Sur la base de leurs propres analyses théoriques et expériences, les chercheurs de Varsovie ont construit un nouveau modèle théorique universel introduisant une correction de la forme spatiale du foyer et prenant en compte son impact sur le rapport signal sur bruit mesuré. L'exactitude du modèle a d'abord été vérifiée par des mesures du taux de diffusion de diverses sondes fluorescentes dans des solutions.
« Nous avons également réalisé des expériences plus poussées. Par exemple, nous avons étudié une réaction réversible dans laquelle les molécules de colorant se sont attachées aux micelles puis se sont détachées au bout d'un certain temps. Le système, composé de boules relativement grosses de molécules de tensioactif réagissant avec les molécules de colorant, conditions reflétées caractéristiques des structures biologiques, " explique Xuzhu Zhang, doctorant (IPC PAS). Les mesures n'étaient pas simples. Si les molécules des deux réactifs se déplaçaient lentement, lors du passage à travers le foyer, le colorant pourrait fusionner/se déconnecter à plusieurs reprises avec/des micelles et la lumière émise serait moyennée.
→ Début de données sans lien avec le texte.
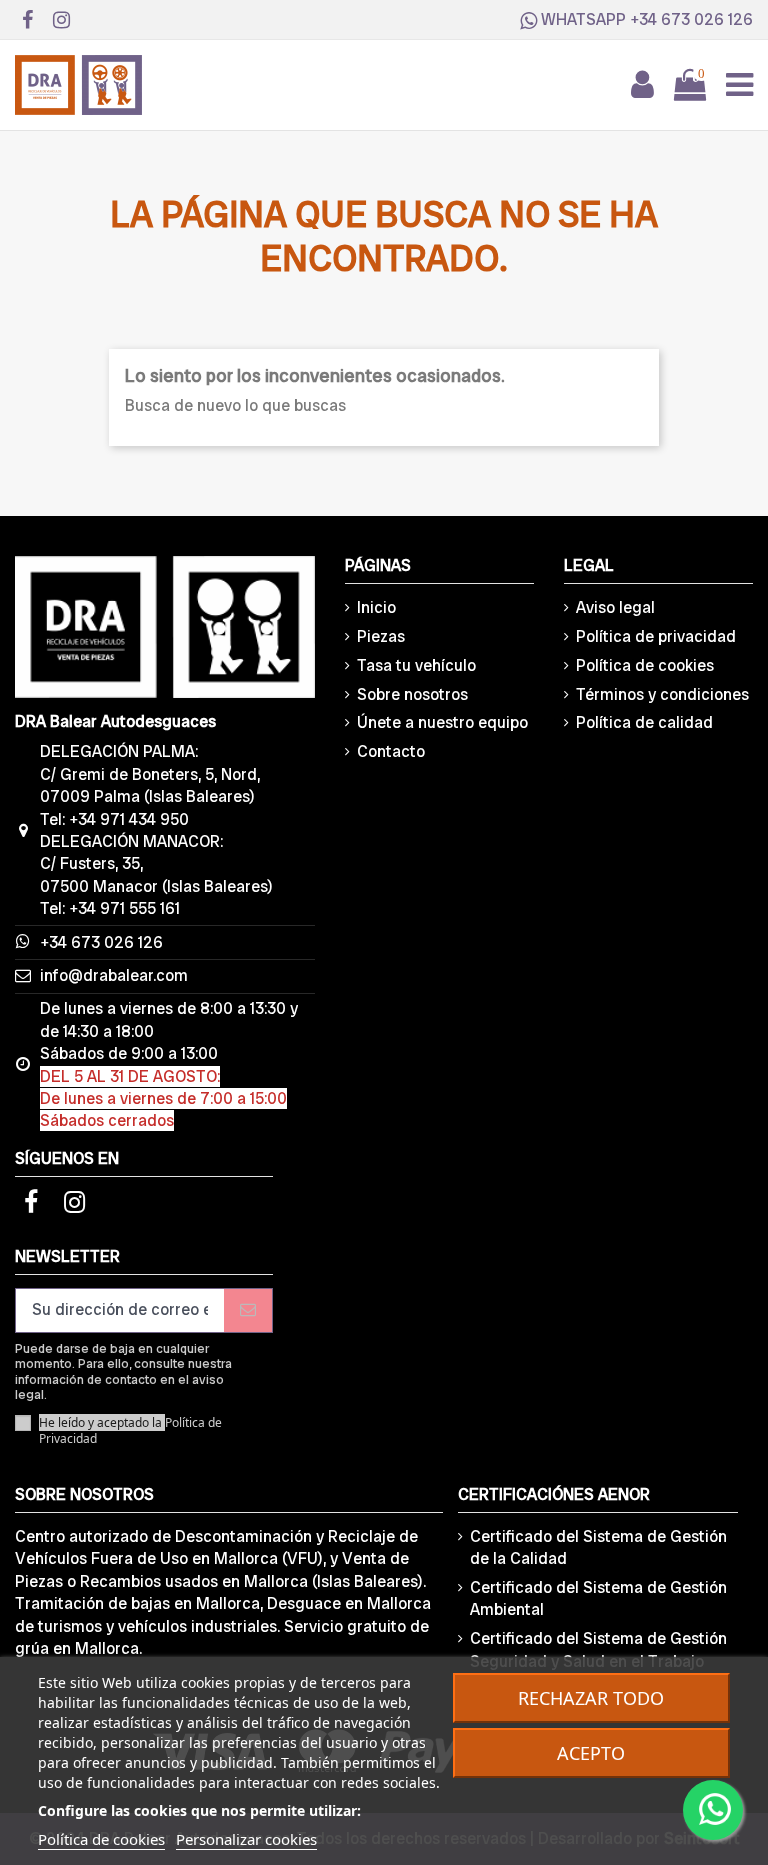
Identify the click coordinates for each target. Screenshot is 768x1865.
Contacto (391, 751)
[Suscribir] (248, 1310)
Mais il pourrait aussi y avoir une variante de l'autre extrême :les réactions de connexion et de déconnexion pourraient se dérouler si lentement que pendant la transition à travers le foyer, il n'y aurait aucun changement dans la relation entre les réactifs – alors il n'y aurait pas de moyenne. "Notre modèle prend en considération non seulement les deux cas extrêmes, mais aussi tous les intermédiaires. Et avec les connaissances à notre disposition sur la taille réelle du foyer, nous sommes capables de changer sa taille et d'examiner expérimentalement tous les cas requis par le modèle à la fois dans le même système chimique et sur le même équipement, ", souligne Zhang.
Une caractéristique importante de la méthode analytique développée à l'IPC PAS est le fait qu'aucun changement d'appareil n'est nécessaire pour son application. Après une adaptation appropriée, la méthode peut être utilisée pour interpréter plus précisément les données enregistrées par les microscopes STED prêts pour FCS déjà en production.